The community now, and the council, really need to make the most of that opportunity. It’s not just that the seat’s marginal but that the community now almost speaks with one voice about what the priorities are. if you’ve got a community coming to you and saying the secondary college is our priority, the hospital, climate change, erosion, etc, planning to make sure we look after our environment … these are our priorities and we speak with one voice. Then it’s easy for the local member, or candidate, or minister or premier to support that.
CW: What should Bass Coast push for in the federal election?
PB: I would be really pleased if we got a regional study hub which gave our kids and others access to university courses. If we look at the 2017 data for Bass Coast and South Gippsland, there were hundreds of VCE students that got really good ATAR scores, got offered their first preferences, and neither took up the offer nor deferred. All that good work wasted. It was just too hard.
What if we could establish a regional study hub here in Wonthaggi? Would they then take up the opportunity for university study at a local level? Country University Study, who we’re now partnering with, operate about eight regional study hubs throughout NSW. It’s a really good model. They’re essentially mini campuses that offer courses from whatever university in Australia. One in East Gippsland was funded through the most recent federal program. We visited the first one they set up, in Cooma, population 7000-8000.
If the feds came and said we’ll give you $2 million for a regional study hub that would be a really good outcome.
The rest of the stuff with the feds is around climate change and the impact on coasts. As a municipality that relies on the environment – and where the environment is so special – we really need a collaborative approach and national response.
CW: Our previous CEO [Alan Bawden] stayed for 20 years. You’ve made it just one term. Is there a benefit to regularly changing the top management?

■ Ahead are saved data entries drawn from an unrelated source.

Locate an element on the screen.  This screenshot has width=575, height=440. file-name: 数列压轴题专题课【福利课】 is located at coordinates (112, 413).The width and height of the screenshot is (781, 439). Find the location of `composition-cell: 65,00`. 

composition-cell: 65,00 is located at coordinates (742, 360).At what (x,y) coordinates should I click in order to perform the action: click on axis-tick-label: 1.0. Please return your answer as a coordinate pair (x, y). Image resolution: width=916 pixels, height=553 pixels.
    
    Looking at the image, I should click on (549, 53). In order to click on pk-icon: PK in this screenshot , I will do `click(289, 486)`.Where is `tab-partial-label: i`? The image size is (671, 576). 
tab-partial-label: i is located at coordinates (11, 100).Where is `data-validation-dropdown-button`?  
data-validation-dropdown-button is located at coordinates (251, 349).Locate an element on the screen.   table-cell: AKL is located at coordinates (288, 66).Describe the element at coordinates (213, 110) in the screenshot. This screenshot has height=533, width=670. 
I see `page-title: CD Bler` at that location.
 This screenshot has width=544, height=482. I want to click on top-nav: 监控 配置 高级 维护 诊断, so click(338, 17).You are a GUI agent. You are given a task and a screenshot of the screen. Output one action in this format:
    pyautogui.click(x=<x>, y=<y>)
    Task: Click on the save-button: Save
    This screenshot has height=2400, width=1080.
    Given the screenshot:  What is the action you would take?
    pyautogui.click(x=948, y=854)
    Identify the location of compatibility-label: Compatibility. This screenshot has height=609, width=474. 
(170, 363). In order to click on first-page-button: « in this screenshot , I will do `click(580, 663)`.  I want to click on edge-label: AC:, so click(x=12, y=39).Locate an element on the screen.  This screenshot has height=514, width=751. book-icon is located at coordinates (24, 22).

PB: Hindsight’s a magnificent thing. Alan Bawden did some really good things here. A lot of the work around things like the education precinct, that long-term strategic thinking. The majority of people in the place were good at what they did and passionate about doing a good job. Having now been in a CEO role for 15 years, my advice would be eight-10 years is probably enough. Two contracts. If you can’t achieve what you want to in 10 years then it’s probably time to move on. Time for a refresh. New eyes.
If I was younger, I would probably have stayed another term. But the time’s right for me to leave. Have a break. Perhaps work part time, perhaps for a non-profit organisation.
Paul Buckley was CEO of Bass Coast Shire Council from February 2014-Feberuary 2019.